Are you going to make it out to the meet to see it in person? You never replied to PM haha


----------



## titan2782 (Nov 4, 2011)

Smurfenstein said:


> Are you going to make it out to the meet to see it in person? You never replied to PM haha


What date is it again? My speaking engagements are filling up my summer quickly and I'm all over the **** place.


----------



## Smurfenstein (Nov 16, 2011)

titan2782 said:


> What date is it again? My speaking engagements are filling up my summer quickly and I'm all over the **** place.


This saturday, check the meet-up thread for more details on where to meet and where we're going to.


----------



## titan2782 (Nov 4, 2011)

Smurfenstein said:


> This saturday, check the meet-up thread for more details on where to meet and where we're going to.

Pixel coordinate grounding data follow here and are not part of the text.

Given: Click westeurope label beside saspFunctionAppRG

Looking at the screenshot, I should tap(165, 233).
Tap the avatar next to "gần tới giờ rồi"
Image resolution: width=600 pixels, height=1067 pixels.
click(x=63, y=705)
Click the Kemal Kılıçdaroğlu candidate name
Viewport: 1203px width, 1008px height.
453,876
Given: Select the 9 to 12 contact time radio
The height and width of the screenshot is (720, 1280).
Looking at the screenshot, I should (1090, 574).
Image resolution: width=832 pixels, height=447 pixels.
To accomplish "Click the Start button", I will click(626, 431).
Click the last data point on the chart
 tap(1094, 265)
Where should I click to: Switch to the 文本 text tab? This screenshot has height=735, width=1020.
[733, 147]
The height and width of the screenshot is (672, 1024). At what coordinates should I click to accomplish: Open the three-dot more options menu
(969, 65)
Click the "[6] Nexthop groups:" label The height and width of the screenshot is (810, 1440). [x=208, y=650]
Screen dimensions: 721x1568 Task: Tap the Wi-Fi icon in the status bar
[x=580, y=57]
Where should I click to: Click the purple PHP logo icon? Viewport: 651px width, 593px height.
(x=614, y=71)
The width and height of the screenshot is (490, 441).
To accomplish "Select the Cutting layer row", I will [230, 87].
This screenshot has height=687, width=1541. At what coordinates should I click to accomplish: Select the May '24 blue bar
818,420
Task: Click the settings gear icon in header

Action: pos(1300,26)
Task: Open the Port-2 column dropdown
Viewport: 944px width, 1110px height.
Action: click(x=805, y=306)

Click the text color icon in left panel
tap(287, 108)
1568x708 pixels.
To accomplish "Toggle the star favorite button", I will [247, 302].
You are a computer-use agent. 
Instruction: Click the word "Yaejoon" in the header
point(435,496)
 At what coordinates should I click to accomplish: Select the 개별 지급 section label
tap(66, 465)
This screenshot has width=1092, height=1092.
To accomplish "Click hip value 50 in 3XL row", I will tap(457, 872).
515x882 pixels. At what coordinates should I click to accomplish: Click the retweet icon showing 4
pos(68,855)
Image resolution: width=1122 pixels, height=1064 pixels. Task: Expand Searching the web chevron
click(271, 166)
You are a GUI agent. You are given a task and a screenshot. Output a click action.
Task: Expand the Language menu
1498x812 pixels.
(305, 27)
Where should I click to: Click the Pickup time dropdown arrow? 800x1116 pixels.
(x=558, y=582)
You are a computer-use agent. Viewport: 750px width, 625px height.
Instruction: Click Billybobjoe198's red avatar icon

I'll have to catch the next one. I'll be down in temecula.


----------



## IROCZILLA (Jun 29, 2012)

Sweet! I wish I had more time and money to do more things with mine :/ or time and money to go to a meet...


----------



## brian v (Dec 25, 2011)

I really hate you dirty dogs with all of that wicked weather out west ,I can not stand these long midwest winters.
I have to get these old bones òf mine back out there in the west , hope fully this time next year! Gonna jump off of the XXX bridge in Folsom you game smurf.miss all of the most incredible places .. and my old stomping grounds the wind surfing ,the .mavericks most of all..


----------



## carbon02 (Feb 25, 2011)

Smurfenstein-

Looks great! 

There's another post on how to remove the pieces, but how about some tips for gluing the new leatherette to the pieces and trimming them to look so professional? 

Is this a DIY Mod for a guy that doesn't have access to a upolstery shop? Could I get materials online? Everyone talks about leatherette, maybe it is avalible online or locally. I just don't know any upolstery shops nearby. There would be no sewing in this, just thinking of trying to obtain the materials to give it a try.


----------



## Smurfenstein (Nov 16, 2011)

carbon02 said:


> Smurfenstein-
> 
> Looks great!
> 
> ...


I'm doing the work at my uncle's shop, and he simply stretched the vinyl over the trim pieces and stapled it down, and when putting it back in the door handle holds it up against the backing enough where you cant see a crack. I'm probably going to go back and put a bead of glue later just to make it more solid, but we didn't use any.

As for doing it yourself, its up to you if you want to tackle the job, and it is doable, but I went to my uncle's shop for a reason lol.


----------



## 20131pz69 (Oct 22, 2012)

Smurfenstein- if I could afford it, I would hire you as a design consultant for my cruze- you have awesome ideas for a killer ride!!


----------



## brian v (Dec 25, 2011)

Smurf I do believe you have found your calling.......


----------



## jakkaroo (Feb 12, 2011)

went and bought plasti dip.
cheapman interior mods ftw,going all black.Looks good smurf


----------



## iKermit (Dec 13, 2010)

Looking good Smurf!

Will be waiting for that video lol


----------



## Smurfenstein (Nov 16, 2011)

20131pz69 said:


> Smurfenstein- if I could afford it, I would hire you as a design consultant for my cruze- you have awesome ideas for a killer ride!!


Seeing as you live in So-Cal I can easily help you out. I already have a couple other ideas/color schemes in mind, I just need a hook up for cheap paint/body work (which I might have soon )



brian v said:


> Smurf I do believe you have found your calling.......


If I could fine a couple more sponsors, my entire life would be making show quality cars. But until then, its all out of pocket and spent on my only car haha.

Also, as a side note, in the next month or two I'm getting my headrests re-upholstered with a custom embroidery in red. It wont be until then that my interior will finally be done lol.


----------



## jakkaroo (Feb 12, 2011)

Smurfenstein said:


> If I could fine a couple more sponsors,


this,
I still think its more fun to tell people its my first car and i work minimum wage to pay for my addiction


----------



## Smurfenstein (Nov 16, 2011)

jakkaroo said:


> this,
> I still think its more fun to tell people its my first car and i work minimum wage to pay for my addiction


All the mods i've done was payed for by my allowance, and birthday/christmas money. Oh mama if only I had a job to help fund it lol.


----------